Autre gagnant de ces élections, MG France, premier syndicat chez les généralistes, et deuxième syndicat en nombre de voix sur l'ensemble des deux collèges. Pour MG France c'est une victoire des syndicats catégoriels : « Ces élections confortent surtout les syndicats qui ont choisi la défense catégorielle de leur profession, MG France depuis plus de 30 ans, Avenir Spécialiste, nouveau venu chez les spécialistes de second recours, aujourd’hui. »

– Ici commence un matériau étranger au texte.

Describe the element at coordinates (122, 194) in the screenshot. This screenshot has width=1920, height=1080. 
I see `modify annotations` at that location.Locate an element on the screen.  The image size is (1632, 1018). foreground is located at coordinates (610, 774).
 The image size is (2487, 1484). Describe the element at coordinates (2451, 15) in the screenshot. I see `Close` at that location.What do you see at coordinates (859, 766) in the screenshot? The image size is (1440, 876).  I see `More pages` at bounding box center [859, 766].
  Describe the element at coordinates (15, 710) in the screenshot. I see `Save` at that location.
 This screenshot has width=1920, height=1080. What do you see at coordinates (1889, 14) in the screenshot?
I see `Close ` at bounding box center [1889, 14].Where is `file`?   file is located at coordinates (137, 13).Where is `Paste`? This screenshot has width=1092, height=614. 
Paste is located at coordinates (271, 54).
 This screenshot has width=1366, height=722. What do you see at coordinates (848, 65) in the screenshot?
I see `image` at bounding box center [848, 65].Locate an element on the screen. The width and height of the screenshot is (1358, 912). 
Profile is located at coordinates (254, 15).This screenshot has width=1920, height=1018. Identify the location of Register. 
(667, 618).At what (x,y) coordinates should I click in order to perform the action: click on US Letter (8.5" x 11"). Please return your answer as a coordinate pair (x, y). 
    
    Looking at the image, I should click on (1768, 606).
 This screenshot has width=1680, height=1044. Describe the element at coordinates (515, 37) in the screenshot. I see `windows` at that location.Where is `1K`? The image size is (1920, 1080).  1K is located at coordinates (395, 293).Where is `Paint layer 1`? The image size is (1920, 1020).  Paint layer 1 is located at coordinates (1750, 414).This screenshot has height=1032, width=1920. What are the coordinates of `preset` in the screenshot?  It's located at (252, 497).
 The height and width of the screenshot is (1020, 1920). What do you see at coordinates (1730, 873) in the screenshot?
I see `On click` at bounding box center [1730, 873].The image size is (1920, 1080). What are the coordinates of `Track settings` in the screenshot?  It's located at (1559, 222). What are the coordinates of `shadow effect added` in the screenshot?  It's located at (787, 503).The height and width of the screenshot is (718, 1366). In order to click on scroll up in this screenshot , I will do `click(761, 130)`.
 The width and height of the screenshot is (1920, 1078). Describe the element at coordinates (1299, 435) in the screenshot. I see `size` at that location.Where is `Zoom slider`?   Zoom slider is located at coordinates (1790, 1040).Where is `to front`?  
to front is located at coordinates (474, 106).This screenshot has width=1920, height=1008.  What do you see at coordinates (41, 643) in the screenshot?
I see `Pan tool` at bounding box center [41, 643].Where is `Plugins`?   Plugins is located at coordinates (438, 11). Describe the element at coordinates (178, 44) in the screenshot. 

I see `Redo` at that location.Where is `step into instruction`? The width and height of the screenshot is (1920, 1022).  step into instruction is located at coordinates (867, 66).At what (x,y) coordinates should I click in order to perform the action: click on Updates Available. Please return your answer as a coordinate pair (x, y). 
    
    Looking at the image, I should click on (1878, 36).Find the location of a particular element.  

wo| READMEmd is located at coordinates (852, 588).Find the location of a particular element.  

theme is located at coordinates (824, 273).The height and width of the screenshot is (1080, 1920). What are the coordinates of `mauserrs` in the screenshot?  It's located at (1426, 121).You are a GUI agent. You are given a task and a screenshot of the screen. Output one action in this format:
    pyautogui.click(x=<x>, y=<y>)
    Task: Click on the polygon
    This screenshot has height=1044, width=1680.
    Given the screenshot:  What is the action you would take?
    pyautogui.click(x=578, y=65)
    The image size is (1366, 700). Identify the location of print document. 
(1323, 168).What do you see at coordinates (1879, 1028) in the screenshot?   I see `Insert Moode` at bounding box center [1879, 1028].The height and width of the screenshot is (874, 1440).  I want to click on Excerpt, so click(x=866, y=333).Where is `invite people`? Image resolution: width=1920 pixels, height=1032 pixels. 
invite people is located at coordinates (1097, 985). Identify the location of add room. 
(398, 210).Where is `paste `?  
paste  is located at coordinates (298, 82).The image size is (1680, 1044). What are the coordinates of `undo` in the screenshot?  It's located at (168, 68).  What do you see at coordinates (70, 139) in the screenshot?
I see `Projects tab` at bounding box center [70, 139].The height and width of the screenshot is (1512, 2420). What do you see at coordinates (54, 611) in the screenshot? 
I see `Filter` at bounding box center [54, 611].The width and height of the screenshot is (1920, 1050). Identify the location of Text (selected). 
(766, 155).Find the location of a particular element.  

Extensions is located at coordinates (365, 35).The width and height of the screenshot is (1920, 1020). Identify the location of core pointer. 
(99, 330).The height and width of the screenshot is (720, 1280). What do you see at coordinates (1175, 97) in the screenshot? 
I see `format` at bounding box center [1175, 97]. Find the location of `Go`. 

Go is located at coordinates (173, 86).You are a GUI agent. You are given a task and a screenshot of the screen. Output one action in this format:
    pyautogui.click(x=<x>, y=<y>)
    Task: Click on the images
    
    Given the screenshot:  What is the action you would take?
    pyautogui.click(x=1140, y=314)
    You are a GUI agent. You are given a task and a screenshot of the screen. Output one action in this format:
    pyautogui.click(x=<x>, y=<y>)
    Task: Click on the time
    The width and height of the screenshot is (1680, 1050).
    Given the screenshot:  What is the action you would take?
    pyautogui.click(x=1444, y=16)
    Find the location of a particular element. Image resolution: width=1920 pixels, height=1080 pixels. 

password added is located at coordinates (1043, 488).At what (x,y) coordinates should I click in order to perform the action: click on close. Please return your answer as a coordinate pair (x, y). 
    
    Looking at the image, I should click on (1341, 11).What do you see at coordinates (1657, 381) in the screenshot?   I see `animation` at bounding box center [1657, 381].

CSMF premier syndicat sur les deux collèges généralistes et spécialistes

Si la CSMF se tasse, ne recueillant que la deuxième position chez les généralistes, tout comme chez les spécialistes, elle reste le premier syndicat en nombre de voix sur l'ensemble des deux collèges : « Dans un contexte particulièrement difficile, la CSMF reste en tête tant en termes de sièges que de voix. Ceci malgré la poussée des « yakafokon » et des replis identitaires qui touchent aussi l'ensemble de notre société. » L'Union avenir spé-Le Bloc fait part de sa joie tout en se réservant pour plus tard une analyse plus fine de ses résultats qui la placent en tête des syndicats spécialistes : « Il faut rendre hommage à tous ceux qui ont participé au succès de nos listes. Chacun est invité à continuer de militer sur le terrain pour promouvoir la démarche d’Avenir spé – Le Bloc dans tous les territoires. »

 
Aujourd’hui, le syndicalisme médical apparait affaibli à l’extrême : divisions, vieilles rancœurs, opacité, procédures, intimidations ...
 

Le syndicat Jeunes médecins, qui n'a pas réussi à convaincre, est « triste » pour le peu d'intérêt qu'a suscité ces élections chez les médecins : « Aujourd’hui, le syndicalisme médical apparait affaibli à l’extrême : divisions, vieilles rancœurs, opacité, procédures, intimidations ... Alors que nous avons un besoin urgent de lisibilité, de transparence, de représentativité, d’inclusivité, de confiance. Au risque de disparaitre », analyse un candidat du syndicat.